> REQUEST: Copy everything from the line containing "Click into the" down to the line containing "tap(302, 25)", changing "card" to "tile" and leaving all else unchanged.

> DATA TO PROCESS:
------------

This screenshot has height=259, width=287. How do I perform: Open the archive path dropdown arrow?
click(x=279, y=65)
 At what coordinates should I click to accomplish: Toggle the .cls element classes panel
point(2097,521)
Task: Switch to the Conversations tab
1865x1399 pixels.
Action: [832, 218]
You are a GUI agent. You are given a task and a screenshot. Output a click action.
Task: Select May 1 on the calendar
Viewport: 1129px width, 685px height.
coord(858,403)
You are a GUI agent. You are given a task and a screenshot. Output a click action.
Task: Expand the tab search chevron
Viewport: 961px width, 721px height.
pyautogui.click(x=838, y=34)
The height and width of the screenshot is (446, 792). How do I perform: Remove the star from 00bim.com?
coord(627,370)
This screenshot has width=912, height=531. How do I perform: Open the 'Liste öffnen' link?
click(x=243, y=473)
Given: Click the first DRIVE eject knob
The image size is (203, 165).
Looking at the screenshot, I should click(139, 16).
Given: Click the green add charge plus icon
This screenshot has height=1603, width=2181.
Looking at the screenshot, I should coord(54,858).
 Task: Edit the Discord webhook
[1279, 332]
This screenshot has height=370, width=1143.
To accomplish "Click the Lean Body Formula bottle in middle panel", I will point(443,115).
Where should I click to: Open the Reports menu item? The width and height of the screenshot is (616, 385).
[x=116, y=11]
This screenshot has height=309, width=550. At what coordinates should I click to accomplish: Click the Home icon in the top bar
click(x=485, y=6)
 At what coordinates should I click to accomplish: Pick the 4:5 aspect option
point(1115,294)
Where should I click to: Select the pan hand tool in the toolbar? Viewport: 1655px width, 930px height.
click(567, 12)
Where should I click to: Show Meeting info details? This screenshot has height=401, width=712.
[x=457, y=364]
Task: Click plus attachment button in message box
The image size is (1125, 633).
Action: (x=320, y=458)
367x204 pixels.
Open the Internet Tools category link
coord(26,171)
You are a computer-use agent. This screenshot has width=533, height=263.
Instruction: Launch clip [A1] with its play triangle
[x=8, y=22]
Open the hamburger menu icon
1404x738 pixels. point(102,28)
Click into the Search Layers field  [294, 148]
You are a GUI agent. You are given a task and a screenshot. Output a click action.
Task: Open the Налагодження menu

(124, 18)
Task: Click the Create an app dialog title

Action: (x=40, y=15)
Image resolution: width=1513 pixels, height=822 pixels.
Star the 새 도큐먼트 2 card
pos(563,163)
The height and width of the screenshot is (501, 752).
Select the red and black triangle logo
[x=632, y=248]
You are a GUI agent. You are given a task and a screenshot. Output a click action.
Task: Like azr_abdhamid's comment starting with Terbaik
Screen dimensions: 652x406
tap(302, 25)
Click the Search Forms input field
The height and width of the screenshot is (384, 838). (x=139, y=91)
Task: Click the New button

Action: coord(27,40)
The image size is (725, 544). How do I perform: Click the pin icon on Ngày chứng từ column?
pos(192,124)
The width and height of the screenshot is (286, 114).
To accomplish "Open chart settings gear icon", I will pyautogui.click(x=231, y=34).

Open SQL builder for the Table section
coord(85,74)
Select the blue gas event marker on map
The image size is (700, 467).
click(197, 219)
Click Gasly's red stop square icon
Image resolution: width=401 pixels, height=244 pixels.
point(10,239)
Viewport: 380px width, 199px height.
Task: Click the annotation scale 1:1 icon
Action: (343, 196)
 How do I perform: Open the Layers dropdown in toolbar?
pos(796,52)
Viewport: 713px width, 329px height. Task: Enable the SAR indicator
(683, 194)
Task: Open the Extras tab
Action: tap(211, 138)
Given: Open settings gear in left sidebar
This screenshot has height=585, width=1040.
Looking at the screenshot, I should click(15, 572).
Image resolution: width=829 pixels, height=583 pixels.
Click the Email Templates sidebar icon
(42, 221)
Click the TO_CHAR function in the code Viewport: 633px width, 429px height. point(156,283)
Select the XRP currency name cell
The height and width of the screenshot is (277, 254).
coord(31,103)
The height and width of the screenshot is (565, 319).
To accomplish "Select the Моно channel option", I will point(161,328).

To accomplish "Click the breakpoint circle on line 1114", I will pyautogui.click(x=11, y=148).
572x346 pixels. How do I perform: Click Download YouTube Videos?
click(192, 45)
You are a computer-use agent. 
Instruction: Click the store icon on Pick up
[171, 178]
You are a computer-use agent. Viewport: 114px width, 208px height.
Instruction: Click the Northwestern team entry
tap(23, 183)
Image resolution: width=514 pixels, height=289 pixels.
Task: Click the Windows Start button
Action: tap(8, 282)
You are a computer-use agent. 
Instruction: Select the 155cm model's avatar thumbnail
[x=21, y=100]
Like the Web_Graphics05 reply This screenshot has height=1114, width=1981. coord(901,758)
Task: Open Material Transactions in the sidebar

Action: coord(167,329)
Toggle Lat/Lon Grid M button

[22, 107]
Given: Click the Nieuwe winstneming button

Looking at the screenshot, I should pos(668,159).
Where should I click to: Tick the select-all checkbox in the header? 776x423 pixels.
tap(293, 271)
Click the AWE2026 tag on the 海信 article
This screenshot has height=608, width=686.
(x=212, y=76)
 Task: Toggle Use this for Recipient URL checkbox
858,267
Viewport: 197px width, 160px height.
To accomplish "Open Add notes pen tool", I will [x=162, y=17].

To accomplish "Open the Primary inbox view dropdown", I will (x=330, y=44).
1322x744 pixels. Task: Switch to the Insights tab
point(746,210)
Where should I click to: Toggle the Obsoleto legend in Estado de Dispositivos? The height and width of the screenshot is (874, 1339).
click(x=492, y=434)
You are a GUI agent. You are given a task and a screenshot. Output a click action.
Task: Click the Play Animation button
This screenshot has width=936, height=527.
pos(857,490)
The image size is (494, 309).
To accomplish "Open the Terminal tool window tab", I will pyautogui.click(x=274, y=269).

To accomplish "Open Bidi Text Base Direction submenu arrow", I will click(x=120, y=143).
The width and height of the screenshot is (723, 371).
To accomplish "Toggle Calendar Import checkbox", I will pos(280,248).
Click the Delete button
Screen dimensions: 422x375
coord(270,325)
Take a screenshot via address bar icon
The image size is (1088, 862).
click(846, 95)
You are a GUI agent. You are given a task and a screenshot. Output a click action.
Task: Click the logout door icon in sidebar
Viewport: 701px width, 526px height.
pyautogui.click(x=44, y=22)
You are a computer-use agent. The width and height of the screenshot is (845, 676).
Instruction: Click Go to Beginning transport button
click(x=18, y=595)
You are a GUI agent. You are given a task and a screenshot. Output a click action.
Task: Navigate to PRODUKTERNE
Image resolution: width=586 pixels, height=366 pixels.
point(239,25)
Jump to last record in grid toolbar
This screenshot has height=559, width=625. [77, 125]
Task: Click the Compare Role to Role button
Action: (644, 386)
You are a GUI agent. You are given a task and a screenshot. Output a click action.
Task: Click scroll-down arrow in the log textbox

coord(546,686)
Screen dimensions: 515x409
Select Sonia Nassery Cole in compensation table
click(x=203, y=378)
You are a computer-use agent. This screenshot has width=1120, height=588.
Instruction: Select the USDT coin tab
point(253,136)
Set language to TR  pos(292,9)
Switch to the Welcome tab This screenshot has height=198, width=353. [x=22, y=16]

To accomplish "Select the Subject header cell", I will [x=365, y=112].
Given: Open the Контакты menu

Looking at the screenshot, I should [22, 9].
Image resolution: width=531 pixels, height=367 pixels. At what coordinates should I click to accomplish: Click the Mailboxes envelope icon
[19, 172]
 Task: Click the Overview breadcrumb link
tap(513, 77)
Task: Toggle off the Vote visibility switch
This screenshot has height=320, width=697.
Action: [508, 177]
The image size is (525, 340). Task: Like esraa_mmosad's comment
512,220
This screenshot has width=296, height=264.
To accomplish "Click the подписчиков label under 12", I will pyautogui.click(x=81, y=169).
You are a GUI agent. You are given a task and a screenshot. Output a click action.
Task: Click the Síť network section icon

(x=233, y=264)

------------

> TASK ANSWER:
Click into the Search Layers field  [294, 148]
You are a GUI agent. You are given a task and a screenshot. Output a click action.
Task: Open the Налагодження menu

(124, 18)
Task: Click the Create an app dialog title

Action: (x=40, y=15)
Image resolution: width=1513 pixels, height=822 pixels.
Star the 새 도큐먼트 2 tile
pos(563,163)
The height and width of the screenshot is (501, 752).
Select the red and black triangle logo
[x=632, y=248]
You are a GUI agent. You are given a task and a screenshot. Output a click action.
Task: Like azr_abdhamid's comment starting with Terbaik
Screen dimensions: 652x406
tap(302, 25)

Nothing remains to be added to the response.